Beberapa Pengertian Istilah:
Buruh Tani Perempuan: Perempuan yang tidak memiliki tanah, memiliki alat kerja sendiri, bergantung hidup dari menjual tenaga pada dan bekerja di tanah milik tani kaya atau tuan tanah. 40% buruh tani di perkebunan besar Indonesia adalah perempuan
Perkebunan Besar Indonesia: Produksi komoditas pertanian ber-orientasi ekspor, menggunakan dana bank-bank internasional atau kapital finans internasional lainnya, implementasi alat kerja tradisional secara massal dan modern secara terbatas.

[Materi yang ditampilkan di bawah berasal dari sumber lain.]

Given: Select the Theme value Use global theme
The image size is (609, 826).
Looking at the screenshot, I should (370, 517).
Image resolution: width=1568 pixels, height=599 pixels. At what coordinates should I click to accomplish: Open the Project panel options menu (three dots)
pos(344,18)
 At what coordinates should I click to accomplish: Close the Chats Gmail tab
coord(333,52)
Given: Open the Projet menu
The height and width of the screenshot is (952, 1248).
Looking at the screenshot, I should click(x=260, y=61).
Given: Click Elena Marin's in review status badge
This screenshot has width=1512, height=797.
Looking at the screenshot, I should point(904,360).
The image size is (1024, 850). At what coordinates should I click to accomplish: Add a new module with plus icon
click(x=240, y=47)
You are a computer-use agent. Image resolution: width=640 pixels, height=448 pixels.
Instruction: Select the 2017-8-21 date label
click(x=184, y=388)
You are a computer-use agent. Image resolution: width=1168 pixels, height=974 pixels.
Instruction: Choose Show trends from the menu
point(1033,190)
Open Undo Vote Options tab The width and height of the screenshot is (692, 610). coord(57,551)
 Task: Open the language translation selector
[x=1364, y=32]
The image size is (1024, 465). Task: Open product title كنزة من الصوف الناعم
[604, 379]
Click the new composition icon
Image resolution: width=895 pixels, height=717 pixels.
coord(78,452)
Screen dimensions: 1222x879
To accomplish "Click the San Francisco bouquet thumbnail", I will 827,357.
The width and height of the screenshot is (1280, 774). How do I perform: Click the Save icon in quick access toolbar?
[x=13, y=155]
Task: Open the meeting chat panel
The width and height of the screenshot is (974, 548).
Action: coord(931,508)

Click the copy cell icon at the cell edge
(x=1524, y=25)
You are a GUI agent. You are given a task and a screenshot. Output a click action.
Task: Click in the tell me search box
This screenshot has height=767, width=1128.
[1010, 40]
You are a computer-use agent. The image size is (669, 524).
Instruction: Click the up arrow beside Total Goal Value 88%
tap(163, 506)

Kesenjangan antara kaum buruh industrial di perkotaan dan pertambangan dengan kondisi buruh tani di pedesaan sangat tinggi. Buruh industrial yang bekerja dalam pabrik dan tambang yang menjual tenaganya pada kapitalis industri di Indonesia telah terikat dengan berbagai peraturan tenaga kerja nasional dengan tingkat upah dan kondisi kerja jauh di atas para buruh tani. Buruh tani di Indonesia “menjual” tenaganya pada para tani kaya dan utamanya tuan tanah, esensinya adalah SEWA TANAH yang dibayar tenaga. Angka statistik nasional menunjukkan bahwa hingga saat ini buruh tani di pedesaan hanya hidup dari upah riil rata-rata secara nasional 50.000 rupiah, tidak berubah dalam waktuu yang panjang. Demikian pula dengan peraturan perundang-undangan yang berlaku. Buruh tani di pedesaan hingga sekarang sangat asing atau bahkan tidak tersentuh oleh peraturan hukum nasional dan juga oleh Konvensi ILO yang telah diratifikasi oleh negara. Satu-satunya peraturan buruh tani yang pernah lahir di Indonesia adalah peraturan Kolonial Belanda: Coeli Ordonantie 1888 yang berisi tentang pelegalan siksa fisik atas buruh kebun di Sumatera Timur Poenaie Sanktie.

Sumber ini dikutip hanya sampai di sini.